We are recklessly squandering what may be our last chance to put government finances on a sustainable footing in an orderly manner that minimizes pain. And I haven’t even told you half of it yet.
real gross domestic product It grew by 2.5% last year.However, the national debt growth accelerated, rising from 96.9% of GDP to 97.3% in 2022. Just five years ago it was 79.2% of GDP. It is expected to reach 99% next year. The Congressional Budget Office believes that by 2034, that rate will be 116% and rising.
Even this number is too optimistic.
The Social Security Trust Fund is scheduled to run out in 2034, and in theory, the law requires that benefits be cut by about 25 percent to make ends meet. Indeed, Congress will be under intense pressure to block these cuts. But CBO’s projections are based on “current law,” so 116 percent is far too optimistic.need to add at least 1 percent of GDP It will increase to this number in 2034 and increase by 1% every year thereafter.
That’s not all. Medicare’s trust fund is scheduled to run out three years early in 2031, and the CBO assumes that hospital payments will be cut as well, but we shouldn’t bet on that happening. It would be better to add 1.5 percent of GDP, which needs to be found somewhere.

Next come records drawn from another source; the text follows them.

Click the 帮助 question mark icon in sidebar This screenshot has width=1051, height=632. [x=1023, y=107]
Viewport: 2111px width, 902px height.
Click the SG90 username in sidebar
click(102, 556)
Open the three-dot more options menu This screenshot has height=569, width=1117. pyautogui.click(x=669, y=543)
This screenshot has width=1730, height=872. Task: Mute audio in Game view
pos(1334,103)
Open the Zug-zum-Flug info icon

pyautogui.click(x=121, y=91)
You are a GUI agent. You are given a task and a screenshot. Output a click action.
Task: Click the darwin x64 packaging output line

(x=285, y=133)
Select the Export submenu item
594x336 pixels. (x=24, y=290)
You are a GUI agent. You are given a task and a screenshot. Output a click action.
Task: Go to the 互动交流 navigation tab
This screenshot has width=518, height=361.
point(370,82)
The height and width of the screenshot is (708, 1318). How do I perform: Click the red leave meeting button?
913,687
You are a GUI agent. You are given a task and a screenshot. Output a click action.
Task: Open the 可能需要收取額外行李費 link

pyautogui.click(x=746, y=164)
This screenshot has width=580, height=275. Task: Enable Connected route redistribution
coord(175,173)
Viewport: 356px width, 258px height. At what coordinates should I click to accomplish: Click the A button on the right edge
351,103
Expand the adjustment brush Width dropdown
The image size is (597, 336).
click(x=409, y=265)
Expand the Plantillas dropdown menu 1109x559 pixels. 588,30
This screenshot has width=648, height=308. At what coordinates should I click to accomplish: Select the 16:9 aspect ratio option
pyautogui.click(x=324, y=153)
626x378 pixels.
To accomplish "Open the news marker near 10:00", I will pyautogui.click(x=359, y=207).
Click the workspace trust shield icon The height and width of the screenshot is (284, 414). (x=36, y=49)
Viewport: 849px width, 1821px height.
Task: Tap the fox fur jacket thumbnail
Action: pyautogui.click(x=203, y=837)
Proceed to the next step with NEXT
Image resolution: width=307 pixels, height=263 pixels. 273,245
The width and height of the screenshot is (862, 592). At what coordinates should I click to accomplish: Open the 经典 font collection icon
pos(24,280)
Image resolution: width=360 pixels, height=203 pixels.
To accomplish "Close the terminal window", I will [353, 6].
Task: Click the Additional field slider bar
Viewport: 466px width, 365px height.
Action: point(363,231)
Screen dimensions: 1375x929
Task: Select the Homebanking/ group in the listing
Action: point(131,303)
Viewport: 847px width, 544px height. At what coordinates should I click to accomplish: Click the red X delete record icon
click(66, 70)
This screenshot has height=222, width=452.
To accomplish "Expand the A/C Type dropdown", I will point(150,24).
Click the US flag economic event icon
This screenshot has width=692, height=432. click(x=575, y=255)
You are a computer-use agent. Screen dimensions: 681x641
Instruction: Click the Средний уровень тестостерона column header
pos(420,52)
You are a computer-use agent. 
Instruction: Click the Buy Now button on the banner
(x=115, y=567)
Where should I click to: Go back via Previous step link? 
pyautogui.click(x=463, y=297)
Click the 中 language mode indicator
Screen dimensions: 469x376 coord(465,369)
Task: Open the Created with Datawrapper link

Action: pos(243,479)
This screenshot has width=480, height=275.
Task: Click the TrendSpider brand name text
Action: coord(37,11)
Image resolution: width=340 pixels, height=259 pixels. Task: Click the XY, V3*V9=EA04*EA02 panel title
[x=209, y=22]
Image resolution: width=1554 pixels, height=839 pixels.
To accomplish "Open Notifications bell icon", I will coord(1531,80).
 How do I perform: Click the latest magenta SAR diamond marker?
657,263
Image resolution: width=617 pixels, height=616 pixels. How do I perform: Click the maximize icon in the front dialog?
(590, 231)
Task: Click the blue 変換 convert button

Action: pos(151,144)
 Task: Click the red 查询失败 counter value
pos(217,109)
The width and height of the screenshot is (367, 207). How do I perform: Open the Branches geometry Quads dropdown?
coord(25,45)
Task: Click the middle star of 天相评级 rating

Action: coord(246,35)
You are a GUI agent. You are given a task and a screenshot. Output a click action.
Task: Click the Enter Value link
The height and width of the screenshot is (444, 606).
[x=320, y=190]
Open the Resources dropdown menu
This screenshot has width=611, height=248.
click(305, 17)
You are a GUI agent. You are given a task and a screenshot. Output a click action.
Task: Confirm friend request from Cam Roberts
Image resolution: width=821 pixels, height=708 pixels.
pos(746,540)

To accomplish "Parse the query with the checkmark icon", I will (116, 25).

And of course, underlying all these numbers is an even more heroic assumption. That means we won’t experience another crisis that will cost us too much debt. As the 2008-2009 financial crisis and pandemic made clear, this is never a safe bet.
These numbers are still not unmanageable. America faces an even more difficult situation. In 1945, the deficit was 21 percent of GDP, and the national debt held by the people exceeded 100 percent. By 1957, the budget was in surplus and the debt-to-GDP ratio was cut in half. And you don’t have to reach a surplus. If the budget deficit can be brought down to, say, 1% of GDP, inflation and economic growth will gradually reduce the debt to a manageable level.
But this will be more difficult for us than for our mid-20th century ancestors. They were a young and growing country, but our country is aging and has many expensive obligations to its elders. They enjoyed expanding trade and investment opportunities in a world recovering from war. We face increasing protectionist pressures at home and abroad.
The most important thing is that they were serious, and we are not.
In the years following the financial crisis, economists and experts debated whether governments were borrowing too much or too little. Supporters of more stimulus argued that the austerity caucus was mitigating the economy well below its capacity and causing unnecessary suffering to the underemployed and unemployed. They argued that they should run deficits while money was cheap and pay them back when the economy improved.
They have a point. Losing your job is one of the worst things that can happen to people in modern society, and the damage often lingers long after you find a new job. Preventing unemployment, or at least reducing it, makes people much better off and, in theory, permanently increases the productive capacity of the economy.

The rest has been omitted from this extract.